Лица ведьм были одинаковы. Глаза открыты и пусты. Андрей внимательно осмотрел первую из старух. Он приподнял холодную тяжелую руку.
— Осторожно, — испуганно шепнул Жан.
— Помолчи, Жан, — сказал Андрей. — Ты замечательно умеешь разбираться в языках, я умею собирать и разбирать часы.
— Часы?
— Чтобы посмотреть, где там сидит жучок. Если часы с обманом.
Говоря, Андрей отыскал тонкий шов на тоге ведьмы — черную «молнию». Тога распахнулась. Жан, должно быть, ожидал увидеть внутри старческое белое тело и собирался отвернуться. Но увидел панель. Пальцы Андрея работали быстро, но осторожно, он был похож на сапера, который обезвреживает мину, прислушиваясь, не начнет ли она отсчитывать секунды перед взрывом.
Щелкнуло.
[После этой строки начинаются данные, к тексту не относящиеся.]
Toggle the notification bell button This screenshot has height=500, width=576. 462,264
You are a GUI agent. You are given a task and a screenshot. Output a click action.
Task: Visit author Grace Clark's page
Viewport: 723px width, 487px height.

Панель откинулась. Андрей грубо рванул на себя какую-то планку. На пол, зазвенев тонко и жалко, посыпались микроскопические детальки.
— Вечного тебе покоя, бабушка, — сказал Андрей, переходя к следующей ведьме.
* * *
Когда они выбрались из черной кибитки, снаружи было светлее. Луна поднялась высоко, ее свет полосой разрезал гладкое озеро и высвечивал камешки, которыми была усеяна площадка между черными кибитками — площадь жертвоприношений. Андрей подобрал несколько камешков, они были обкатаны и полупрозрачны, — если посмотреть сквозь камешек на луну, он загорался туманно и загадочно.
Становище на том берегу спало. Лишь в одном месте алым пятном догорал костер. Под луной кибитки казались горстками земли, выкинутыми кротом на зеленую лужайку. Было так тихо, что, когда далеко на склоне заржала лошадь, показалось, что звук родился рядом.
— Здесь нет цикад, — сказал Андрей тихо.